TASK BRIEF
Without including the images, transcribe each record precisely as it appears below.
══ RAW DATA
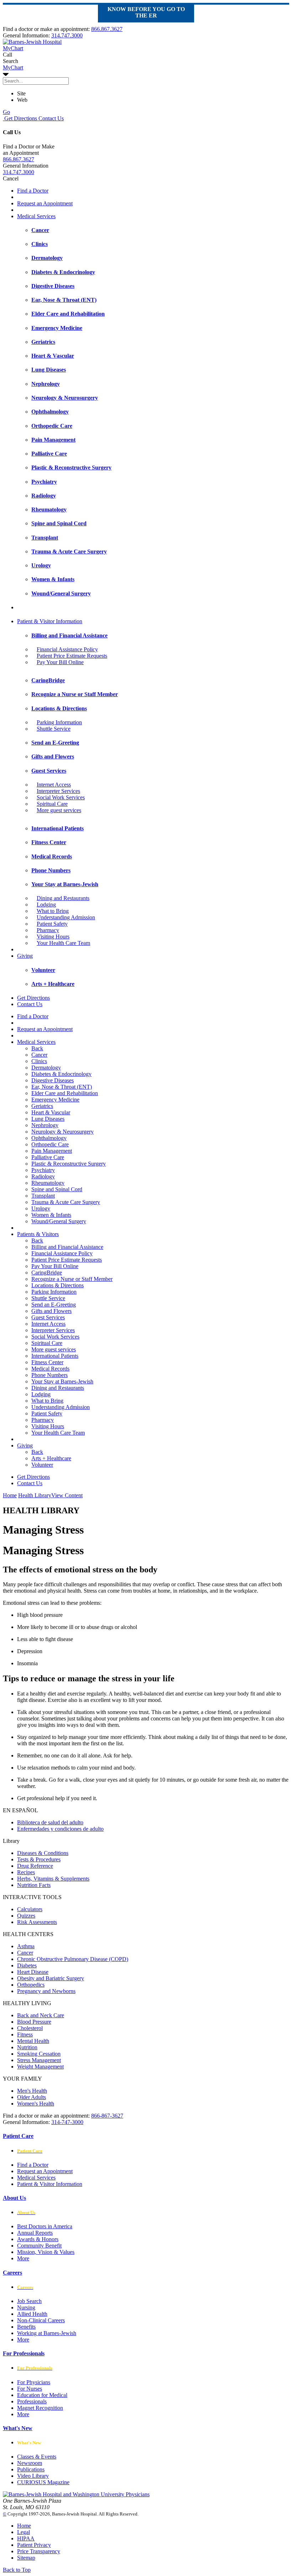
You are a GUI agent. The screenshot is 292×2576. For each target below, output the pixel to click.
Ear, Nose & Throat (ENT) (61, 1087)
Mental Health (33, 2041)
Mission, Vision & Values (45, 2252)
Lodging (46, 904)
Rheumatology (47, 1183)
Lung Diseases (47, 1119)
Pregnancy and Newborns (46, 1991)
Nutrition (27, 2047)
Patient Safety (52, 924)
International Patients (54, 1356)
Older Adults (31, 2097)
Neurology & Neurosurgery (62, 1132)
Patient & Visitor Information (49, 621)
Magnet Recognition (40, 2408)
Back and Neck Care (40, 2015)
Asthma (26, 1946)
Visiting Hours (53, 937)
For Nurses (29, 2389)
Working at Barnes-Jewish (46, 2333)
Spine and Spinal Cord (56, 1189)
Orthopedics (31, 1985)
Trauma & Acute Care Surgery (65, 1202)
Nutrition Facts (34, 1885)
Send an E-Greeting (53, 1305)
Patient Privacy (34, 2545)
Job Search (29, 2301)
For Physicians (33, 2382)
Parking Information (59, 722)
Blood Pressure (34, 2022)
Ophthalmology (49, 1138)
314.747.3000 (67, 35)
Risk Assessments (37, 1922)
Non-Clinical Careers (41, 2320)
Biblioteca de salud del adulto (50, 1822)
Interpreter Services (58, 791)
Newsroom (29, 2463)
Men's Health (32, 2091)
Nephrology (44, 1125)
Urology (40, 1208)
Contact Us (50, 118)
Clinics (39, 1061)
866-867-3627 (107, 2116)
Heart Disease (32, 1972)
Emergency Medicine (55, 1100)
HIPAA (26, 2538)
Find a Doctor (32, 191)
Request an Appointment (45, 203)
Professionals (32, 2401)
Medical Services (36, 216)
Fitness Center (47, 1362)
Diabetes (27, 1965)
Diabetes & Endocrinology (61, 1074)
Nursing (26, 2307)
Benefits (26, 2327)
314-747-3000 (67, 2122)
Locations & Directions (57, 1285)
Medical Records (50, 1369)
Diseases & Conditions (42, 1853)
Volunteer (42, 1465)
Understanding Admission (66, 917)
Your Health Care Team (63, 943)
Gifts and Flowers (51, 1311)
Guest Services (48, 1317)
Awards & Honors (37, 2239)
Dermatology (46, 1067)
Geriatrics (42, 1106)
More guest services (59, 810)
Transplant (43, 1196)
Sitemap (26, 2558)
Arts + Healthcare (51, 1458)
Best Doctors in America (44, 2226)
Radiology (43, 1176)
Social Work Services (61, 797)
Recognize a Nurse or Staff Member (72, 1279)
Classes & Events (36, 2457)
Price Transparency (38, 2551)
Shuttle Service (54, 729)
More (23, 2258)
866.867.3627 (106, 29)
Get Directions (20, 118)
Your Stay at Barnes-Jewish (62, 1381)
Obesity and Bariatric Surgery (50, 1978)
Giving (25, 956)
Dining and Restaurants (63, 898)
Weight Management (40, 2067)
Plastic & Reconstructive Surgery (68, 1164)
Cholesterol (30, 2028)
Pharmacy (48, 930)
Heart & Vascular (50, 1112)
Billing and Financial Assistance (67, 1247)
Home (10, 1495)
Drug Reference (35, 1866)
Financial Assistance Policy (67, 649)
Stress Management (39, 2060)
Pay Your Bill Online (60, 662)
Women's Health (35, 2104)
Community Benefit (39, 2246)
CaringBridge (46, 1272)
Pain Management (51, 1151)
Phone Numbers (49, 1375)
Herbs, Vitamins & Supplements (53, 1879)
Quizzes (26, 1916)
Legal (23, 2532)
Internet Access (54, 785)
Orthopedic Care (50, 1144)
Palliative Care (47, 1157)
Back (37, 1048)
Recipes (26, 1872)
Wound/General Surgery (58, 1221)
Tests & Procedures (39, 1859)
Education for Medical (42, 2395)
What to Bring (53, 911)
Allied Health (32, 2314)
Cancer (39, 1055)
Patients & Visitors (38, 1234)
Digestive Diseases (52, 1080)
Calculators (29, 1909)
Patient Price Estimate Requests (72, 656)
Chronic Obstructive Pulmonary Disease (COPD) (72, 1959)
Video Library (33, 2476)
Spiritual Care (52, 804)
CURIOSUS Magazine (43, 2482)
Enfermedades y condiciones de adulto (60, 1829)
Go (6, 112)
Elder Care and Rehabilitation (64, 1093)
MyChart (13, 67)
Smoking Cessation (39, 2054)
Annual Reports (35, 2233)
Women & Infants (51, 1215)
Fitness (25, 2034)
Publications (31, 2469)
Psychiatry (43, 1170)
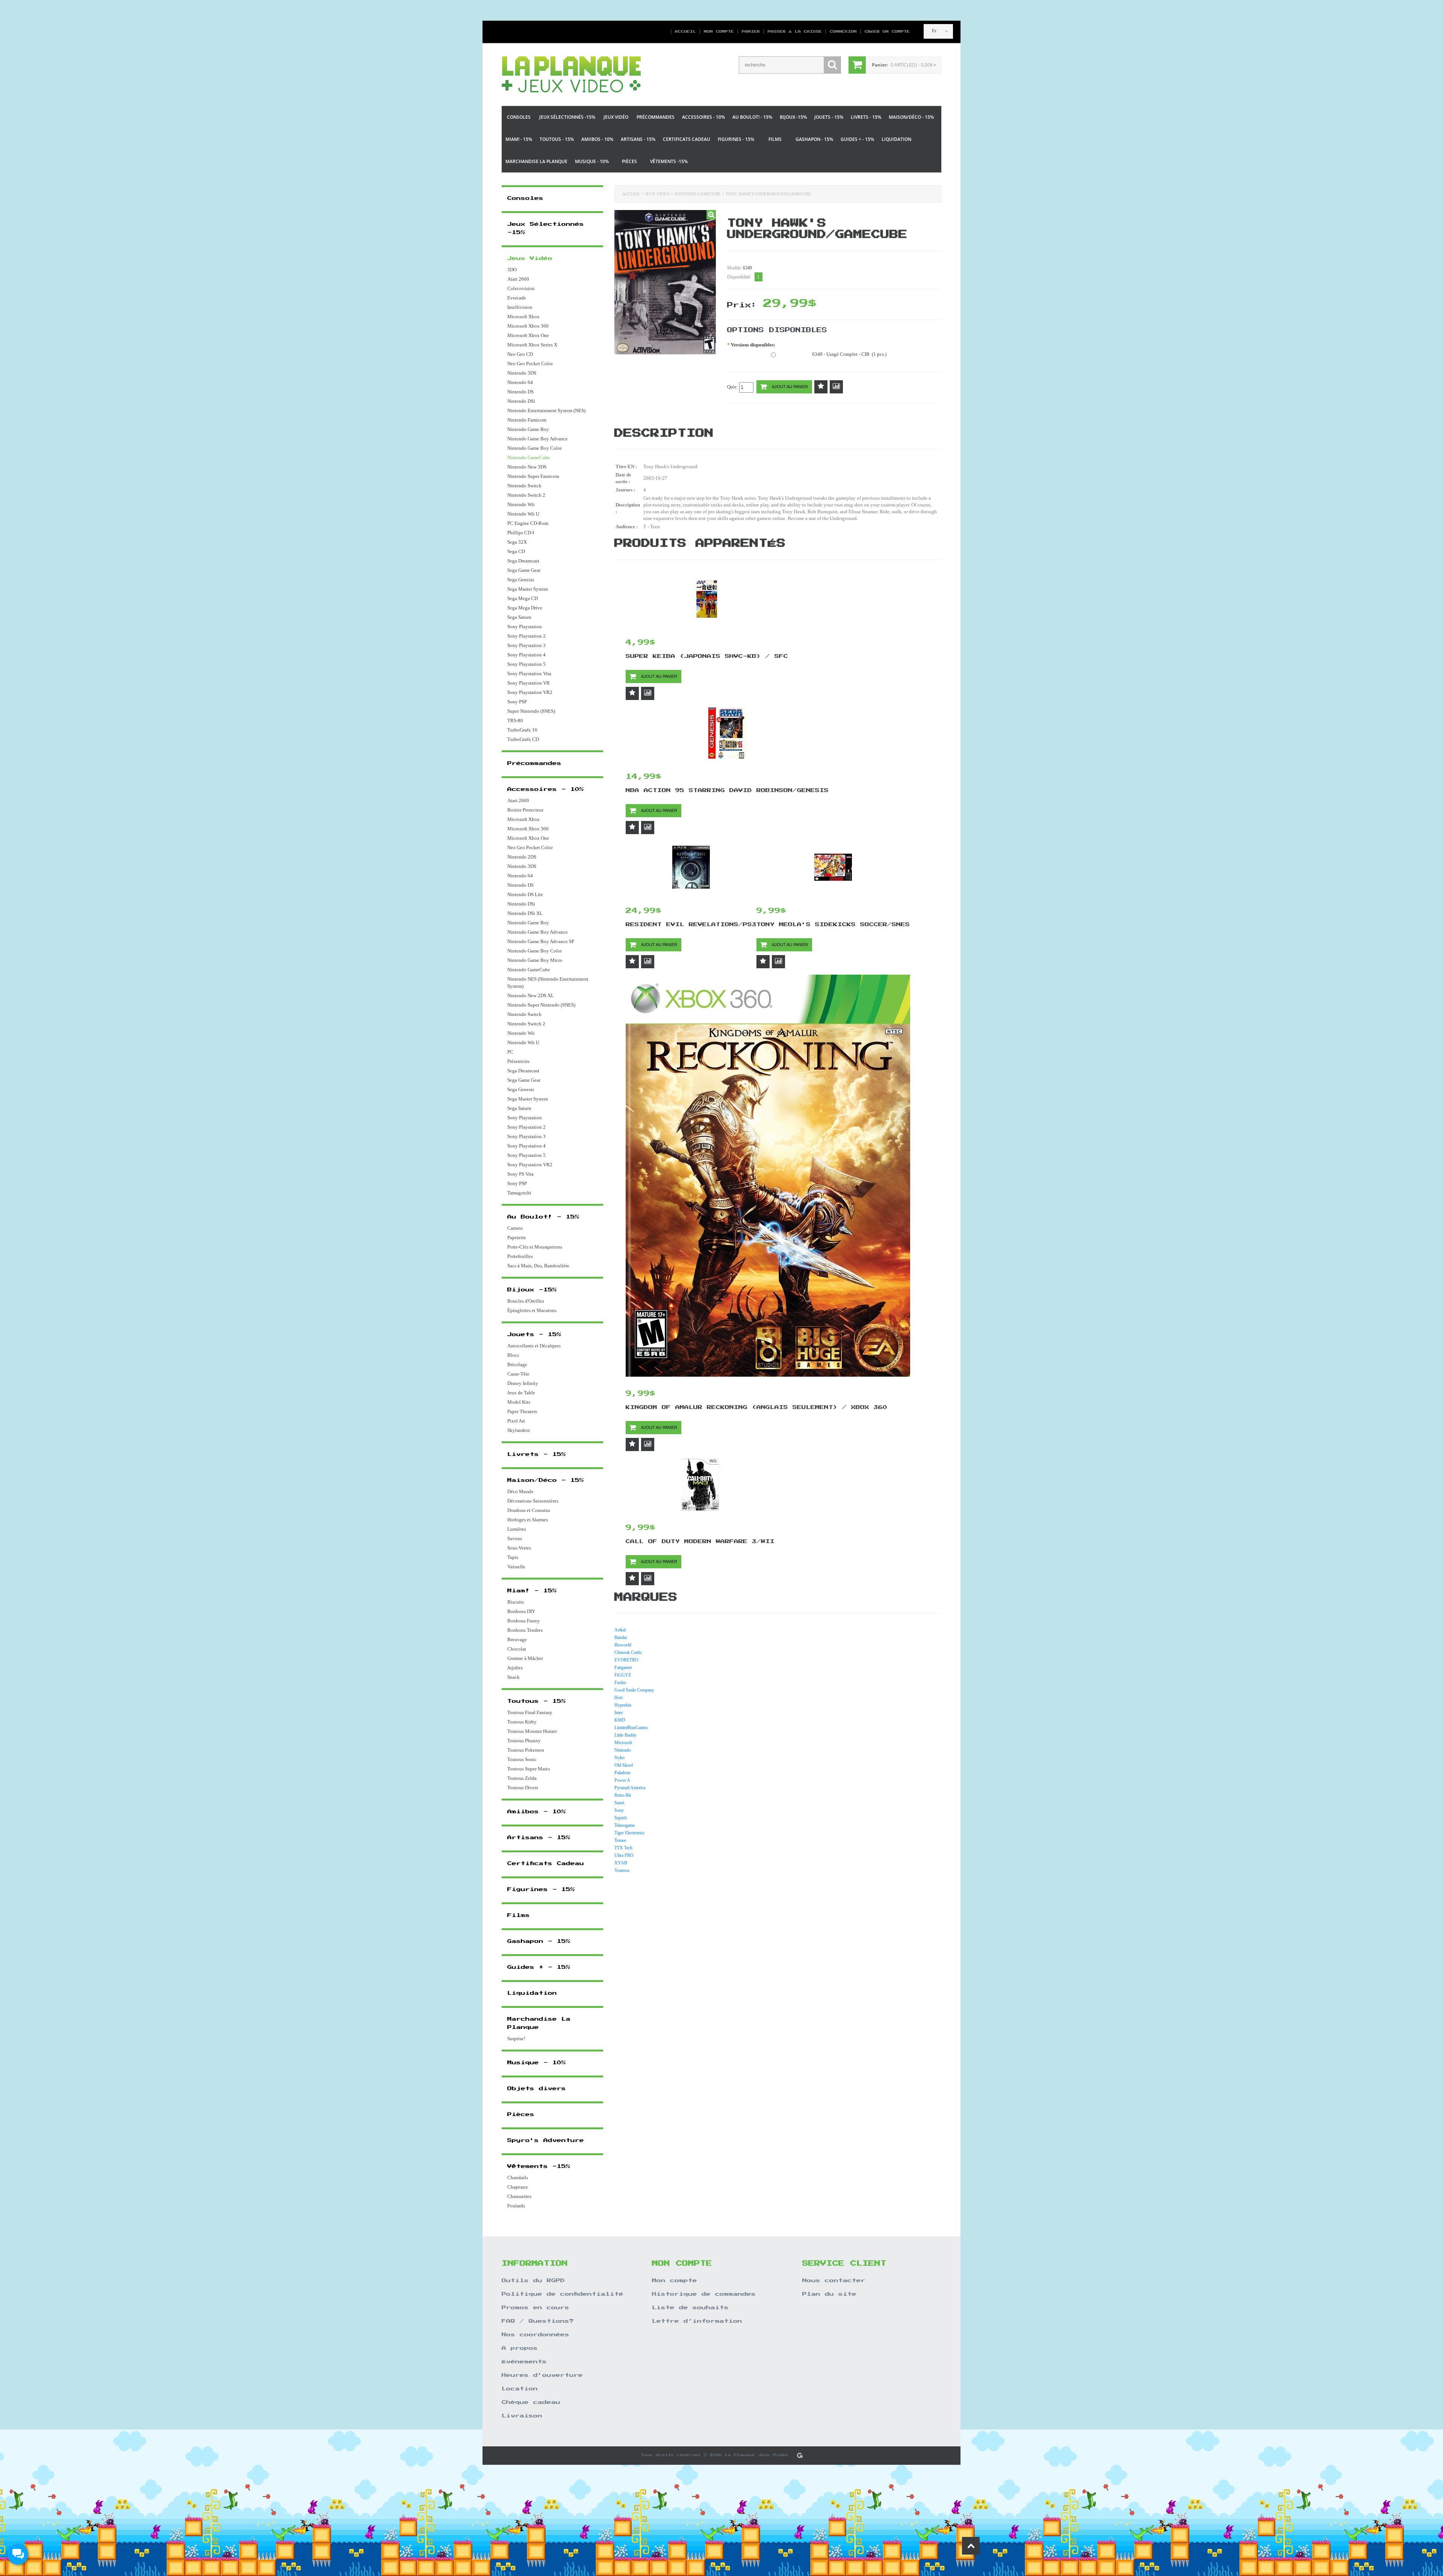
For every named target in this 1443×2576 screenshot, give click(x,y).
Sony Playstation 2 (526, 636)
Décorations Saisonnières (532, 1501)
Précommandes (656, 117)
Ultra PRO (624, 1855)
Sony (619, 1810)
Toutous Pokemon (525, 1750)
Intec (618, 1712)
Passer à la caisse (795, 31)
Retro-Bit (622, 1795)
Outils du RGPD (533, 2280)
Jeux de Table (521, 1392)
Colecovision (521, 288)
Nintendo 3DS (521, 373)
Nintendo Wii (521, 504)
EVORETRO (626, 1660)
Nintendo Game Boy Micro (535, 960)
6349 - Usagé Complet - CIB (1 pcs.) (849, 354)
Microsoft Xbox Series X (532, 345)
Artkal (620, 1630)
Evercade (516, 298)
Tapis (512, 1557)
════
SOLUTION TO THIS EXERCISE
You are a GUI agent. The screenshot is 292×2576. For each target below, output the pixel to click.
Ear, Nose & Throat (ENT) (61, 1087)
Mental Health (33, 2041)
Mission, Vision & Values (45, 2252)
Lodging (46, 904)
Rheumatology (47, 1183)
Lung Diseases (47, 1119)
Pregnancy and Newborns (46, 1991)
Nutrition (27, 2047)
Patient Safety (52, 924)
International Patients (54, 1356)
Older Adults (31, 2097)
Neurology & Neurosurgery (62, 1132)
Patient & Visitor Information (49, 621)
Magnet Recognition (40, 2408)
Back and Neck Care (40, 2015)
Asthma (26, 1946)
Visiting Hours (53, 937)
For Nurses (29, 2389)
Working at Barnes-Jewish (46, 2333)
Spine and Spinal Cord (56, 1189)
Orthopedics (31, 1985)
Trauma & Acute Care Surgery (65, 1202)
Nutrition Facts (34, 1885)
Send an E-Greeting (53, 1305)
Patient Privacy (34, 2545)
Job Search (29, 2301)
For Physicians (33, 2382)
Parking Information (59, 722)
Blood Pressure (34, 2022)
Ophthalmology (49, 1138)
314.747.3000 (67, 35)
Risk Assessments (37, 1922)
Non-Clinical Careers (41, 2320)
Biblioteca de salud del adulto (50, 1822)
Interpreter Services (58, 791)
Newsroom (29, 2463)
Men's Health (32, 2091)
Nephrology (44, 1125)
Urology (40, 1208)
Contact Us (50, 118)
Clinics (39, 1061)
866-867-3627 (107, 2116)
Heart Disease (32, 1972)
Emergency Medicine (55, 1100)
HIPAA (26, 2538)
Find a Doctor (32, 191)
Request an Appointment (45, 203)
Professionals (32, 2401)
Medical Services (36, 216)
Fitness Center (47, 1362)
Diabetes (27, 1965)
Diabetes & Endocrinology (61, 1074)
Nursing (26, 2307)
Benefits (26, 2327)
314-747-3000 (67, 2122)
Locations & Directions (57, 1285)
Medical Records (50, 1369)
Diseases & Conditions (42, 1853)
Volunteer (42, 1465)
Understanding Admission (66, 917)
Your Health Care Team (63, 943)
Gifts and Flowers (51, 1311)
Guest Services (48, 1317)
Awards & Honors (37, 2239)
Dermatology (46, 1067)
Geriatrics (42, 1106)
More guest services (59, 810)
Transplant (43, 1196)
Sitemap (26, 2558)
Arts + Healthcare (51, 1458)
Best Doctors in America (44, 2226)
Radiology (43, 1176)
Social Work Services (61, 797)
Recognize a Nurse or Staff Member (72, 1279)
Classes & Events (36, 2457)
Price Transparency (38, 2551)
Shuttle Service (54, 729)
More (23, 2258)
866.867.3627 (106, 29)
Get Directions (20, 118)
Your Stay at Barnes-Jewish (62, 1381)
Obesity and Bariatric Surgery (50, 1978)
Giving (25, 956)
Dining and Restaurants (63, 898)
Weight Management (40, 2067)
Plastic & Reconstructive Surgery (68, 1164)
Cholesterol (30, 2028)
Pharmacy (48, 930)
Heart & Vascular (50, 1112)
Billing and Financial Assistance (67, 1247)
Home (10, 1495)
Drug Reference (35, 1866)
Financial Assistance Policy (67, 649)
Stress Management (39, 2060)
Pay Your Bill Online (60, 662)
Women's Health (35, 2104)
Community Benefit (39, 2246)
CaringBridge (46, 1272)
Pain Management (51, 1151)
Phone Numbers (49, 1375)
Herbs, Vitamins & Supplements (53, 1879)
Quizzes (26, 1916)
Legal (23, 2532)
Internet Access (54, 785)
Orthopedic Care (50, 1144)
Palliative Care (47, 1157)
Back (37, 1048)
Recipes (26, 1872)
Wound/General Surgery (58, 1221)
Tests & Procedures (39, 1859)
Education for Medical (42, 2395)
What to Bring (53, 911)
Allied Health (32, 2314)
Cancer (39, 1055)
Patients & Visitors (38, 1234)
Digestive Diseases (52, 1080)
Calculators (29, 1909)
Patient Price Estimate Requests (72, 656)
Chronic Obstructive Pulmonary Disease (COPD) (72, 1959)
Video Library (33, 2476)
Spiritual Care (52, 804)
CURIOSUS Magazine (43, 2482)
Enfermedades y condiciones de adulto (60, 1829)
Go (6, 112)
Elder Care and Rehabilitation (64, 1093)
MyChart (13, 67)
Smoking Cessation (39, 2054)
Annual Reports (35, 2233)
Women & Infants (51, 1215)
Fitness (25, 2034)
Publications (31, 2469)
Psychiatry (43, 1170)
For every named target in this 1443×2576 screenshot, give click(x,y).
Sony Playstation 2 (526, 636)
Décorations Saisonnières (532, 1501)
Précommandes (656, 117)
Ultra PRO (624, 1855)
Sony (619, 1810)
Toutous Pokemon (525, 1750)
Intec (618, 1712)
Passer à la caisse (795, 31)
Retro-Bit (622, 1795)
Outils du RGPD (533, 2280)
Jeux de Table (521, 1392)
Colecovision (521, 288)
Nintendo 3DS (521, 373)
Nintendo Wii (521, 504)
EVORETRO (626, 1660)
Nintendo Game Boy Micro (535, 960)
6349 - Usagé Complet - CIB (1 pcs.) (849, 354)
Microsoft Xbox Series X (532, 345)
Artkal (620, 1630)
Evercade (516, 298)
Tapis (512, 1557)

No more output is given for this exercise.